Page text
☆ ☆ ☆ ☆ ☆

Avoiding the Spooks (Nobody Watches the Watchers, They're Practically Unaccountable)
Mumble 1.5.857 was released 3 months ago.
This past week I added a number of new encryption keys for E-mail. It seems that nowadays the majority of my E-mail messages are encrypted. I wanted to do this more than 20 years ago, but most people I spoke to didn't have keys and didn't have the skills (or systems) to trivially handle such keys. In some cases, people would need to paste garbage into the command line to have it decrypted. Having just mentioned the shortcomings of printouts (those are typically not anonymous, even if you wear gloves to avoid fingerprinting them), let's discuss E-mail.
Yesterday in Daily Links we included this article which said: "Email is not safe. It never was and it never will be. This doesn't mean we have to give up."
It depends. E-mail (as a concept or a standardised system) transmits messages from A to B or from Bob to Alice. Most people pass not messages but Web pages (HTML disguised as a "message") and whilst an issue exists for obscuring endpoints (who speaks to who or exchanges files etc.), the content of messages (even fields like the subject line) can be obfuscated, end-to-end, using proper encryption (TLS to and from a server isn't encryption that is effective for privacy, it's more about security or tackling MitM-type attacks, though each mail router is typically a MitM as well).

☆ ☆ ☆ ☆ ☆

Item-finding listing:
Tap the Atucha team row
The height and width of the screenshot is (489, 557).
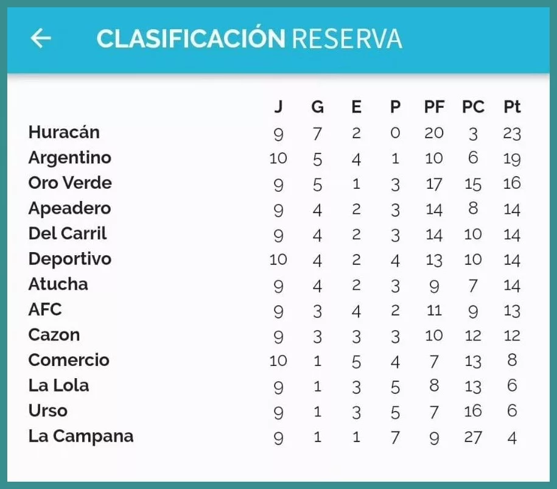[58, 284]
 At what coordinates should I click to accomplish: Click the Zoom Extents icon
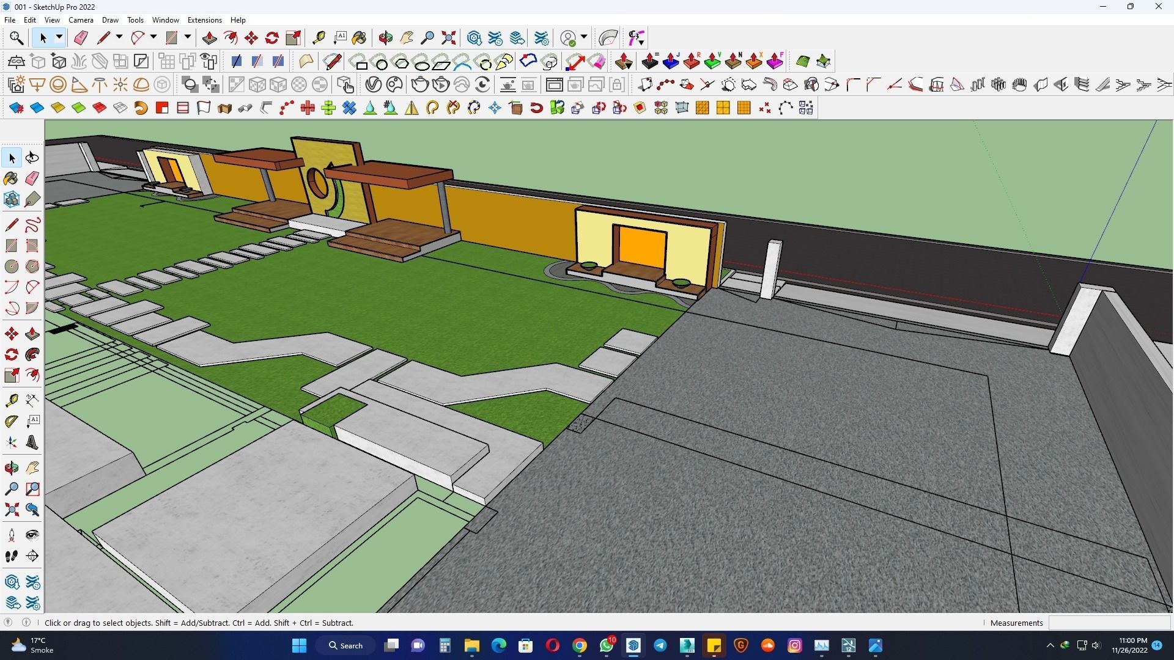click(448, 38)
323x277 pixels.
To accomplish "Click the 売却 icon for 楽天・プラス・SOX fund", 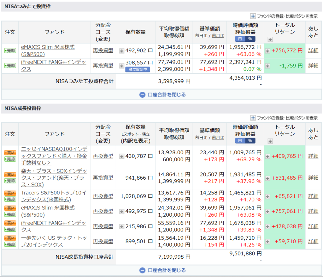I will pyautogui.click(x=10, y=181).
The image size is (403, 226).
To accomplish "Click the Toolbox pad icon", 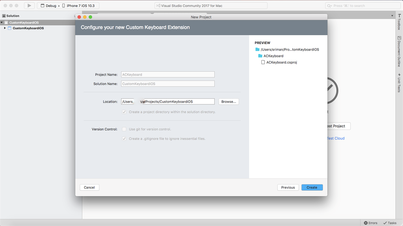I will (x=399, y=16).
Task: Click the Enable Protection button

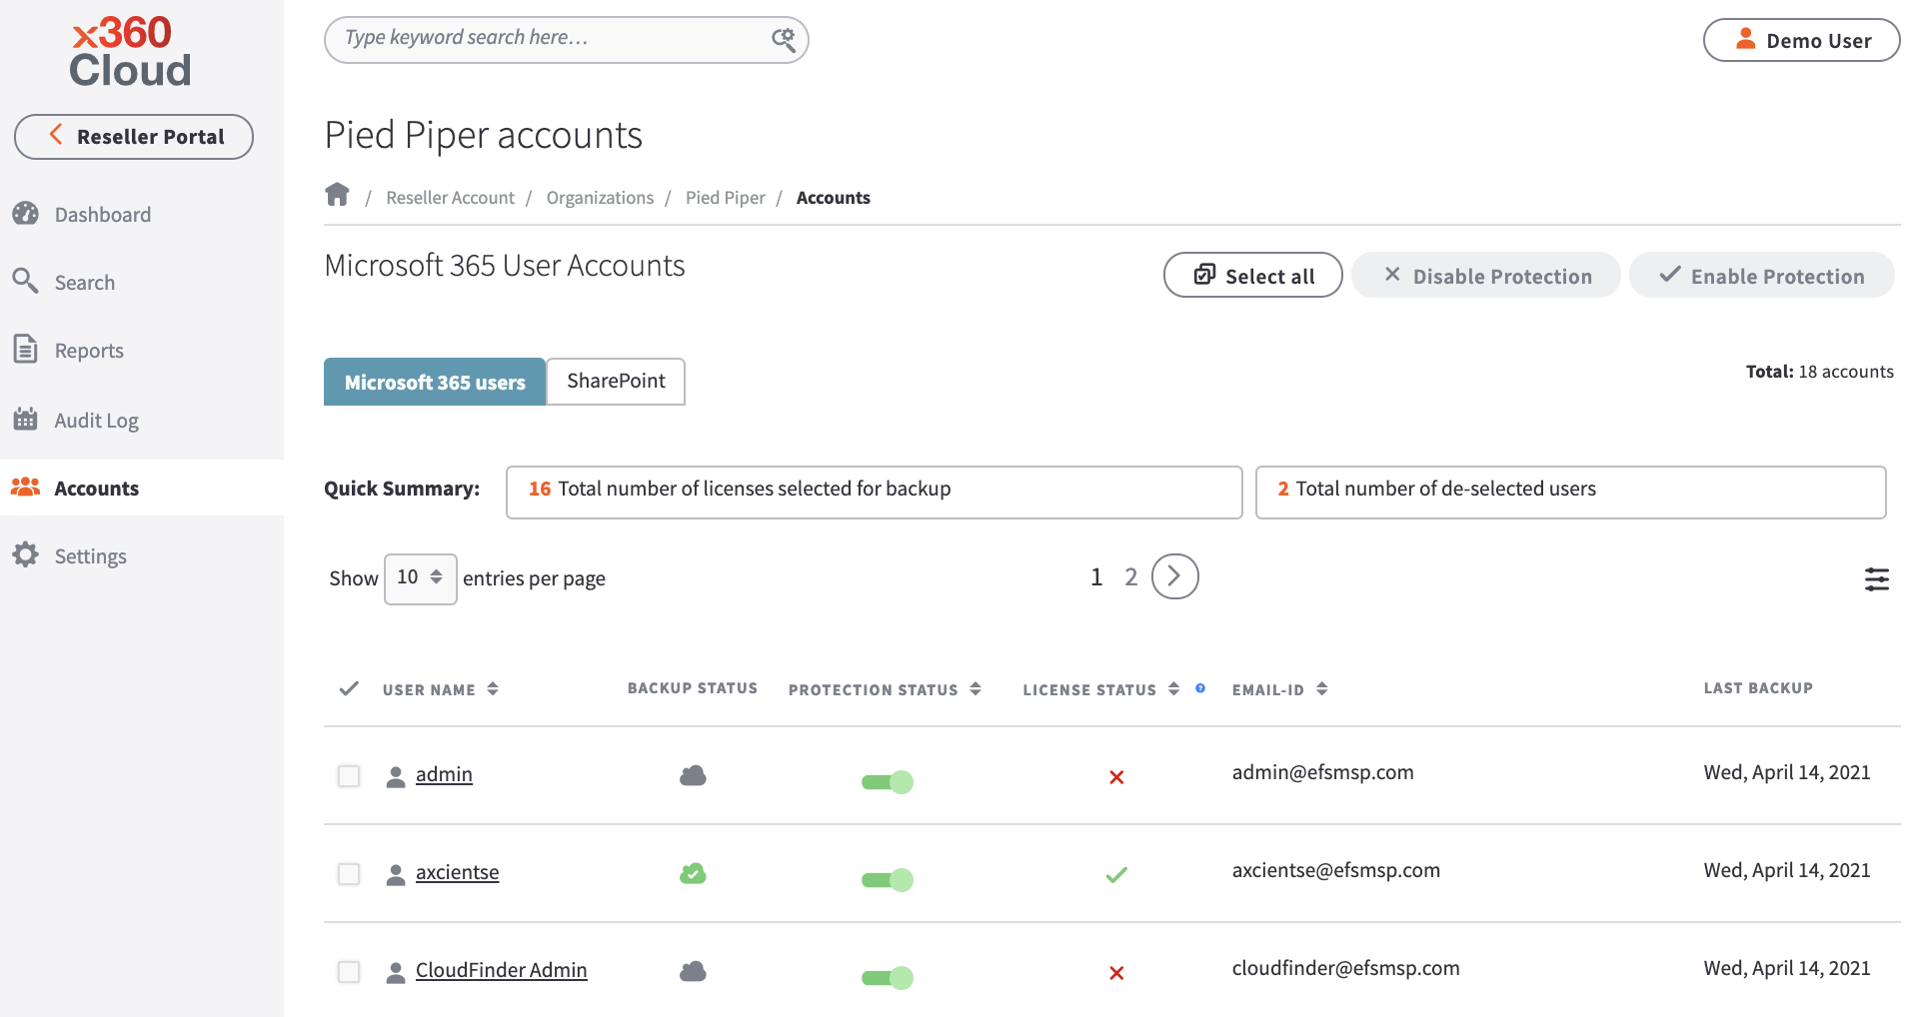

☆ ☆ ☆ ☆ ☆

Tasks and exercises
[1] In the post on e-mail encryption, what are all the remarks set off in parentheses, including any in the title?
[2] Could you resume the post on e-mail encryption, picking up right after its final sentence?

Responses to the tasks
[1]
1. (Nobody Watches the Watchers, They're Practically Unaccountable)
2. (or systems)
3. (those are typically not anonymous, even if you wear gloves to avoid fingerprinting them)
4. (as a concept or a standardised system)
5. (HTML disguised as a "message")
6. (who speaks to who or exchanges files etc.)
7. (even fields like the subject line)
8. (TLS to and from a server isn't encryption that is effective for privacy, it's more about security or tackling MitM-type attacks, though each mail router is typically a MitM as well)

[2]
If you have always wondered how to securely communicate with other people - textually or with real-time voice - without snooping or wiretapping, take a look at Murmur/Mumble (preferably self-hosted, which isn't hard because Murmur can run on any laptop); it can handle text and voice, many simultaneous participants too. Thunderbird nowadays has some fundamental encryption functionality built in.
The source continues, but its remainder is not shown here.